Abbas claimed that Israel had committed “50 Holocausts” against Palestinians.

The remarks, during a news conference in Berlin alongside German Chancellor Olaf Scholz, sparked outrage in Germany, Israel and beyond. Scholz said Wednesday he was “disgusted by the outrageous remarks” made by the Palestinian Authority president.

He also rejected the use of the term ‘apartheid’ to describe Israel.

Police confirmed a report Friday by German daily Bild that Abbas was being investigated for possible infringements of laws making it a criminal offense to downplay or deny the Holocaust.

Abbas’ statement is consistent with replacement theology which denies the involvement of Palestinian leadership in the tragedy under Amin al-Husseini (pictured touring concentration camps with German high command) and the result is Nakba inflation, in which massacres of Jews by Arabs in the Middle East, including expulsion and cession of land owned by Jews, some 100 000 square km of deeded property, is rendered invisible.
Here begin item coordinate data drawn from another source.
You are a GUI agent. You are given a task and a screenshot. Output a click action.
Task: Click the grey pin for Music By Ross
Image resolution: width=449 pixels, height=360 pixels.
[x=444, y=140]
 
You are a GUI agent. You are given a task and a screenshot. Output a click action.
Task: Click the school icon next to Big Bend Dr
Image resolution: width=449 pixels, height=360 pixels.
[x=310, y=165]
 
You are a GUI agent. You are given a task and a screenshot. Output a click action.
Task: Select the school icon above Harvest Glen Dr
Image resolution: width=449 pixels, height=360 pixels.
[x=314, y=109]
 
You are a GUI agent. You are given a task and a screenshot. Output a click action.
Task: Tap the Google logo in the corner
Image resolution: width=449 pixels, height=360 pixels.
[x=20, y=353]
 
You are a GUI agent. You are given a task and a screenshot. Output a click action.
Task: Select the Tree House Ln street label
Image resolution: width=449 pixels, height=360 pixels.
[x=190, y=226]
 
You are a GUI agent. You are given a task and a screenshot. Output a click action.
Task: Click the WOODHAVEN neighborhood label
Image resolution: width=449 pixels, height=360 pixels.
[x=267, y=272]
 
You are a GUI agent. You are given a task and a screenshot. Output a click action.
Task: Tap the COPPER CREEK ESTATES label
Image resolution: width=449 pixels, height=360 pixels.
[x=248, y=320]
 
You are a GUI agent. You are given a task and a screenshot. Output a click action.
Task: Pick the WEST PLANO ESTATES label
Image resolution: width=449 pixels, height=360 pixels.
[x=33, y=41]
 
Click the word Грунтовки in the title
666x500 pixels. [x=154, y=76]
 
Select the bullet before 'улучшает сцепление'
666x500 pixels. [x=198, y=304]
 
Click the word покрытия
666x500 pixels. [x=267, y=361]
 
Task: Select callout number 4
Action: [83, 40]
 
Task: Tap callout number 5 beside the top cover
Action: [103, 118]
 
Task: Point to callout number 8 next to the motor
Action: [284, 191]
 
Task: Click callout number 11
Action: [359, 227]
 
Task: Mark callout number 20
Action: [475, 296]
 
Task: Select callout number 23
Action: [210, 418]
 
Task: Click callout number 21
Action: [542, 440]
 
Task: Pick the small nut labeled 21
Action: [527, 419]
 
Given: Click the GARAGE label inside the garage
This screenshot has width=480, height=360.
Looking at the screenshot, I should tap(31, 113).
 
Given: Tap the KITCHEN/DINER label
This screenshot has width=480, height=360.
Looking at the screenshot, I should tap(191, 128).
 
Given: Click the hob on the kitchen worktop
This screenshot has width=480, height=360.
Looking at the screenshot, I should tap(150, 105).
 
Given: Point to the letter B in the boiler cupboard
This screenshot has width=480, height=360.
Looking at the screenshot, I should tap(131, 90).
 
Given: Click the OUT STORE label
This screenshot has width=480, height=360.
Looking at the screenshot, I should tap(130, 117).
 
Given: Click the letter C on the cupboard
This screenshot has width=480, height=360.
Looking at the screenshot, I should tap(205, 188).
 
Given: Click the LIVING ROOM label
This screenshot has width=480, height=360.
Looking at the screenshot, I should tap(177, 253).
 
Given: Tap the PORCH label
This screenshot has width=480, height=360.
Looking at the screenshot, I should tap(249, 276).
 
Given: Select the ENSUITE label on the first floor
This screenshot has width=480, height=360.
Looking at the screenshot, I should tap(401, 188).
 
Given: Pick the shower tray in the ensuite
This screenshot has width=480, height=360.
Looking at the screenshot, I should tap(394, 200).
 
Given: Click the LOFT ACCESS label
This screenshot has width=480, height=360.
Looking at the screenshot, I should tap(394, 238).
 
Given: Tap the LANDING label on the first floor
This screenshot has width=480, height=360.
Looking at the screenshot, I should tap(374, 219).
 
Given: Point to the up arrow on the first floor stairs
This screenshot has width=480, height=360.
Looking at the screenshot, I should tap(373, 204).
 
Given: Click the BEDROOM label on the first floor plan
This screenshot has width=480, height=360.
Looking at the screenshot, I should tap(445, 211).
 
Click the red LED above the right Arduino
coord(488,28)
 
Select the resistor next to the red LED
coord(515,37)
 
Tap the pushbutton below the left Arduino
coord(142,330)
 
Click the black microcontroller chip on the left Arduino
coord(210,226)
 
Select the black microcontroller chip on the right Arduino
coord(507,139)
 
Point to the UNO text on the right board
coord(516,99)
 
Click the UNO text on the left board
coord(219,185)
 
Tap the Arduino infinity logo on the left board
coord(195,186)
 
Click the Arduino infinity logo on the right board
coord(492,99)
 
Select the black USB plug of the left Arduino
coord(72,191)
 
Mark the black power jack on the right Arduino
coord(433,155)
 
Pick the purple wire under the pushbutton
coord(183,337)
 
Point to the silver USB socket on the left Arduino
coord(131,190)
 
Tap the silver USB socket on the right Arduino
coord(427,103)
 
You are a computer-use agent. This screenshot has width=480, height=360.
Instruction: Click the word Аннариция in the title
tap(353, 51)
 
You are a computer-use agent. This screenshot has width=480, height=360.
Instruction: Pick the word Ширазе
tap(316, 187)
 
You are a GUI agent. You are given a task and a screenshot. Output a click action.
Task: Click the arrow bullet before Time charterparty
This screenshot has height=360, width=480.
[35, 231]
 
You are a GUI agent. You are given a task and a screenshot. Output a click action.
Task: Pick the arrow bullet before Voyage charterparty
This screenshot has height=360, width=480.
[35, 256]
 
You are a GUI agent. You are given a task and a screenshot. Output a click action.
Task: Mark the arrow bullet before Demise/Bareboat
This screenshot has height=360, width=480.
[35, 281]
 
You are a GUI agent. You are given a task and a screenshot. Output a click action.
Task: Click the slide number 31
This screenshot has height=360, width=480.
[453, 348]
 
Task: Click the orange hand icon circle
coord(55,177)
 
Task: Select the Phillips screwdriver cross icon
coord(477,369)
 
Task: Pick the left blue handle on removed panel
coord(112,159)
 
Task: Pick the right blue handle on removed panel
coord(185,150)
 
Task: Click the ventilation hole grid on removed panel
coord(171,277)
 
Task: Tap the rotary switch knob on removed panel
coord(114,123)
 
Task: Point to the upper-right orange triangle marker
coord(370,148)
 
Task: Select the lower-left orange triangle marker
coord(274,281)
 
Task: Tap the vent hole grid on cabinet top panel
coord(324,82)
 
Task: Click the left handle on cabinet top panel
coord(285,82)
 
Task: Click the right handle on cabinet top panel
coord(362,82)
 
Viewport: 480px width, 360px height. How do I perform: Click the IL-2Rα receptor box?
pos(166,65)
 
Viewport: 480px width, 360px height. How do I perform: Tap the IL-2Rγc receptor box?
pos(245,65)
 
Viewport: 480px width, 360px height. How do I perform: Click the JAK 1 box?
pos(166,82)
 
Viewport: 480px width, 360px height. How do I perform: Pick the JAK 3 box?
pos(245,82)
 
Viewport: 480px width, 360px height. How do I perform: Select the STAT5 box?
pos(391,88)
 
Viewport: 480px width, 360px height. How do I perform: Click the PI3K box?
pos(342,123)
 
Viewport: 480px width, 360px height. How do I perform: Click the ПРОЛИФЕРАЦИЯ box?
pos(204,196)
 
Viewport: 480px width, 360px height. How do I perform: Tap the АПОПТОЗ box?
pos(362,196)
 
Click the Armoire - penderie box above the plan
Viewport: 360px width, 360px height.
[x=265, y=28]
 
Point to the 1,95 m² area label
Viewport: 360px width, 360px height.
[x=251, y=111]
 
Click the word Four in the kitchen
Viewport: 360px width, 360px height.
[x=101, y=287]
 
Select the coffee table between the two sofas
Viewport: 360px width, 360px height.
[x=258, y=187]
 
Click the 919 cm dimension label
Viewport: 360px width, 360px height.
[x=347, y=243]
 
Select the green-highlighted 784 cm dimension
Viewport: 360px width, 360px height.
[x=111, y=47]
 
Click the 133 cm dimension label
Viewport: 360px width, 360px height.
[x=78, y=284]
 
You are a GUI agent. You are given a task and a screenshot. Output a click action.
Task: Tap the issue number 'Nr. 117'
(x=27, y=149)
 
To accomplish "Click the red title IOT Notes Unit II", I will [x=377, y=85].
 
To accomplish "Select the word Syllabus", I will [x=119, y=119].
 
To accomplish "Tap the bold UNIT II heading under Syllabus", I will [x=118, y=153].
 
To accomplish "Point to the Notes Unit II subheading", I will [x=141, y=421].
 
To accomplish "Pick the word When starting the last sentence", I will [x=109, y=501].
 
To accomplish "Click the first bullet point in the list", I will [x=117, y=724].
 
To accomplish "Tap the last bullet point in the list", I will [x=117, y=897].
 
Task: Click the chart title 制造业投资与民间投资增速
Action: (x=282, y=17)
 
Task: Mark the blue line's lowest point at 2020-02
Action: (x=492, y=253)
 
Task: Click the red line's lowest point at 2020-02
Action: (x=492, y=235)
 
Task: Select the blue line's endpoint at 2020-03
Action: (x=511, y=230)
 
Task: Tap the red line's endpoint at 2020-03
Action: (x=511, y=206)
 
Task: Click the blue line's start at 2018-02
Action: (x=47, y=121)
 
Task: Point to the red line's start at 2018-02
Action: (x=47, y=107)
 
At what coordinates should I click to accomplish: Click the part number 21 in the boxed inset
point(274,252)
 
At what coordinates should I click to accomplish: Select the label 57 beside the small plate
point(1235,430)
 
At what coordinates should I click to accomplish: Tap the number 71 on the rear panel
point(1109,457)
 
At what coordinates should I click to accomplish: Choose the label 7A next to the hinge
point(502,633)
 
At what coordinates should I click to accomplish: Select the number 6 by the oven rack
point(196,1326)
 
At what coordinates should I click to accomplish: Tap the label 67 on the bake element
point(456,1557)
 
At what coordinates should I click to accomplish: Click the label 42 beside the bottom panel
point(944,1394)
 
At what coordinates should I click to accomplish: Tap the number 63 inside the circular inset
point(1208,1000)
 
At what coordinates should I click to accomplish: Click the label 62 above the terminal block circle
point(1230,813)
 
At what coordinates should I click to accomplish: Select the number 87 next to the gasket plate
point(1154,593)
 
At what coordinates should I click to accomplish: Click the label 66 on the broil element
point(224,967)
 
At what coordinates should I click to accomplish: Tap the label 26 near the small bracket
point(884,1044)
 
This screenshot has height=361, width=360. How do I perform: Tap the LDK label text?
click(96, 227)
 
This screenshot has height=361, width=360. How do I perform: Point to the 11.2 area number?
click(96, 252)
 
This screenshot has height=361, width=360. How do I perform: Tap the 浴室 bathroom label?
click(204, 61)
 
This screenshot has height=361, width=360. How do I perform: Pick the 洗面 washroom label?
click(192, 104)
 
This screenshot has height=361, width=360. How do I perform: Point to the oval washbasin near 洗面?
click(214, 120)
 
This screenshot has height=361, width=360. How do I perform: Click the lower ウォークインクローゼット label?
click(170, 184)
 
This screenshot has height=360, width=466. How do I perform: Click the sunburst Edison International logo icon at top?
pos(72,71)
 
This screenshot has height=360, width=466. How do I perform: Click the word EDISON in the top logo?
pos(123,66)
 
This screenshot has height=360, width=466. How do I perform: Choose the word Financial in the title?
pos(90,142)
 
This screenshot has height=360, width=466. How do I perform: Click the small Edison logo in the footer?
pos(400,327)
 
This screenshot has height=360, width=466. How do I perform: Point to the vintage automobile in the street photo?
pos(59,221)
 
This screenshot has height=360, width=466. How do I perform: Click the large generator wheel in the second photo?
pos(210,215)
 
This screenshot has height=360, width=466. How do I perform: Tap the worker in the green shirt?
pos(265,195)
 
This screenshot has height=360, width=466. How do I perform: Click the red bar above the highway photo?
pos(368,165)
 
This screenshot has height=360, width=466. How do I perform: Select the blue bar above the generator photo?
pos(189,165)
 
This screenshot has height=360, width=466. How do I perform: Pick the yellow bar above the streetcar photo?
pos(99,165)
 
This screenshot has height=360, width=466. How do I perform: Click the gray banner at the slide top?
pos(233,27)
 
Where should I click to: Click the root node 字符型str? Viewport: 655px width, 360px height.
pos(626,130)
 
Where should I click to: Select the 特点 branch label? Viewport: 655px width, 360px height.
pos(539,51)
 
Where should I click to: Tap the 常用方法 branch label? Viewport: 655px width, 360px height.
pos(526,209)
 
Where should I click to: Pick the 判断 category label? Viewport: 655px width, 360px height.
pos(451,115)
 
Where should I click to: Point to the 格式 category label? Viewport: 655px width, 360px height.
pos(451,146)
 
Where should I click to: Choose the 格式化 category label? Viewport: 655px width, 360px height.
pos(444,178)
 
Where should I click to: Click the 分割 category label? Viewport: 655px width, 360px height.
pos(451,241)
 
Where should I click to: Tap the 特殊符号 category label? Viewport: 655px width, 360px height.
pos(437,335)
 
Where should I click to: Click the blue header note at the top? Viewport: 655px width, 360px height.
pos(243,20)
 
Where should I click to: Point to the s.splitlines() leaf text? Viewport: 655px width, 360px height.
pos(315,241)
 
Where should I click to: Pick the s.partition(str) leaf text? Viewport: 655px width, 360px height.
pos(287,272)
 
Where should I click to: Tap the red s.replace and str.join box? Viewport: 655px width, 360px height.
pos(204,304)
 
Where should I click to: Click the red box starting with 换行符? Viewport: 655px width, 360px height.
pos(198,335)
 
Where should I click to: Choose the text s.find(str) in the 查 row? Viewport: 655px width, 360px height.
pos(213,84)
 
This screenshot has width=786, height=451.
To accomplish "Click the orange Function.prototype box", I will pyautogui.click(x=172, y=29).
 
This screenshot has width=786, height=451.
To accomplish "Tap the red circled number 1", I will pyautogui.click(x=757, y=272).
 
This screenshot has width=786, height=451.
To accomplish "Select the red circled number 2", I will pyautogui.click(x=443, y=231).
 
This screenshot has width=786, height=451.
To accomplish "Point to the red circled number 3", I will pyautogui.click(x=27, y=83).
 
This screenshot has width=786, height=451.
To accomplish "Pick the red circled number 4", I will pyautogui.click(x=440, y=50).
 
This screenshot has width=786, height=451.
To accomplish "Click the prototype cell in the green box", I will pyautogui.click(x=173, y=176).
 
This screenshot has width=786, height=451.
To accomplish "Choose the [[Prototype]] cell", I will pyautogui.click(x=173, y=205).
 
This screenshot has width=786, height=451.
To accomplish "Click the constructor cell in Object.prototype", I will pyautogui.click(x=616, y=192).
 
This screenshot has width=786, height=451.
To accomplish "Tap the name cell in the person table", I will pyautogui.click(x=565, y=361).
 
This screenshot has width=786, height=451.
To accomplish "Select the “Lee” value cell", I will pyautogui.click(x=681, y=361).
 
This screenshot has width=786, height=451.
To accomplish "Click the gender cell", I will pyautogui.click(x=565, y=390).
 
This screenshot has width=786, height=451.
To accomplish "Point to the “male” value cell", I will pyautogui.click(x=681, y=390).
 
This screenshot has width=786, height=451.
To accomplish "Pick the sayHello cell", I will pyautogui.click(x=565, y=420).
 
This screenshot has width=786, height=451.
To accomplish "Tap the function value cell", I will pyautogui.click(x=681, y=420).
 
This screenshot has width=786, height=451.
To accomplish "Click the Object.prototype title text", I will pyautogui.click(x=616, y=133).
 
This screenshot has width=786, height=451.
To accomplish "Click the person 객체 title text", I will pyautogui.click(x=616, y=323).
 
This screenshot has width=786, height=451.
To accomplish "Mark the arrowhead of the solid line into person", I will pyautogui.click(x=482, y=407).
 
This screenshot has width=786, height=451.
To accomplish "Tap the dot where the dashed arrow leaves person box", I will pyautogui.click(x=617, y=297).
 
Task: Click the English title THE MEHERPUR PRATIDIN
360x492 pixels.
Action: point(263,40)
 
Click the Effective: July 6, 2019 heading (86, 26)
Nether remarks by Abbas or Sholz received media coverage in South Africa. Instead, I awoke this morning to press releases from local rights organisations such as South African Jews for Free Palestine (SAJFP), objecting to seven Palestinian civil society and human rights organisations ‘forcibly shut by Israeli raids on Thursday’. A tragic case of injustice versus injustice in which both parties to the conflict feel emboldened to deny the rights of the other?

The reasons offered by Israel seem to be allegations the organizations are being used as ‘fronts for terror activities’. JFP were quick to point out this was a common accusation made during the State of Emergency under apartheid. Whether the result actually translates into apartheid is another matter.

One can only hope the SAJFP is as vocal in its objection to Holocaust denial and will provides readers with an explanation as to why there is currently no Secular Freedom Charter in a struggle which purports to be analogous to the struggle against apartheid.